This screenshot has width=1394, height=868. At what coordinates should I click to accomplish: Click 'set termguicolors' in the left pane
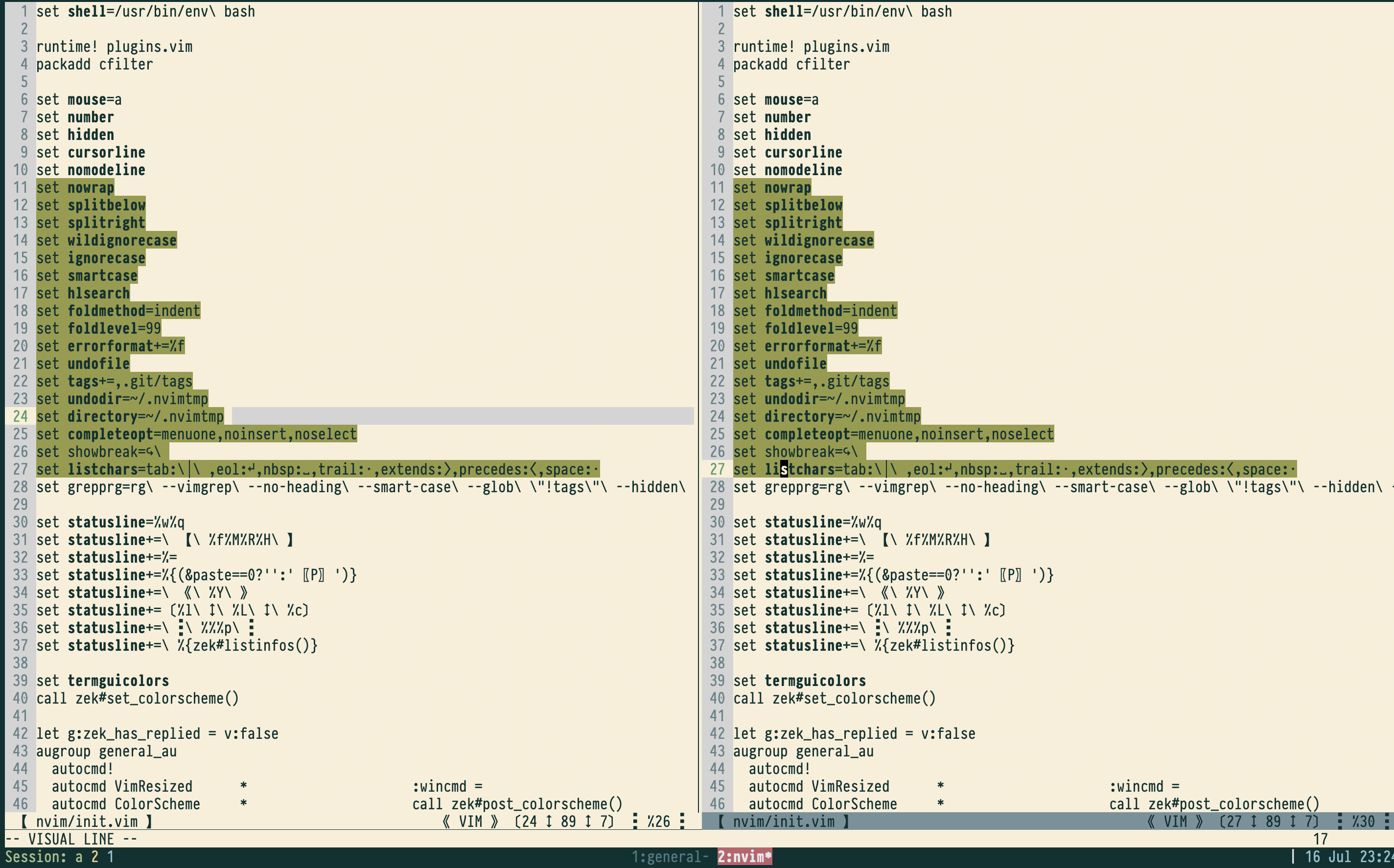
# # # # #
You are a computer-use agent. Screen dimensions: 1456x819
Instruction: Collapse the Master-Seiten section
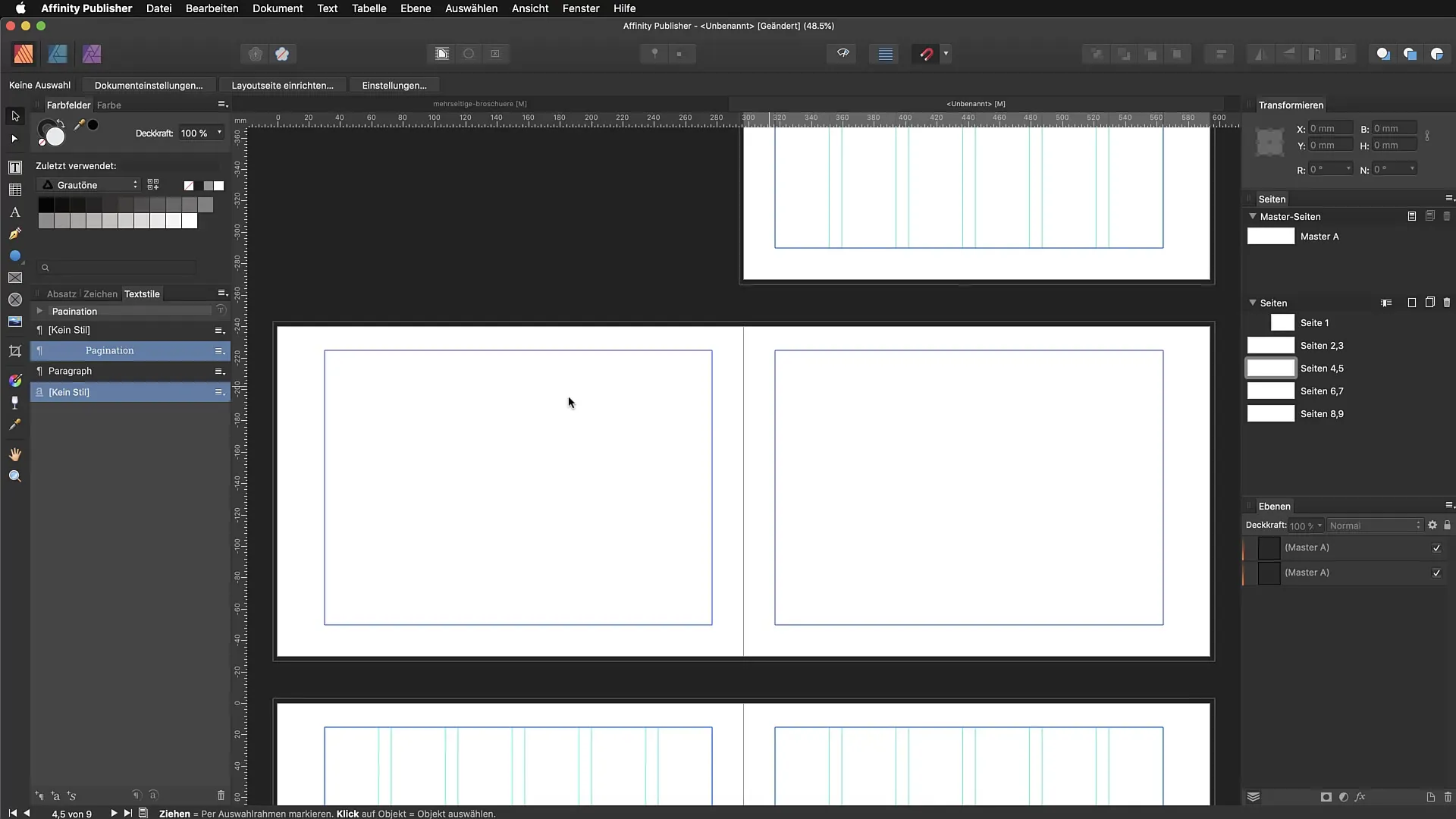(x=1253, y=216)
# # # # #
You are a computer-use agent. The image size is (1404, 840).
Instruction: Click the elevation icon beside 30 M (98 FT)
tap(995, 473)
# # # # #
● Exercise: Look for the word "computer" throughout the material above and copy every line that has it.

● Response to this exercise:
You are a computer-use agent. Screen dimensions: 1456x819
You are a computer-use agent. The image size is (1404, 840).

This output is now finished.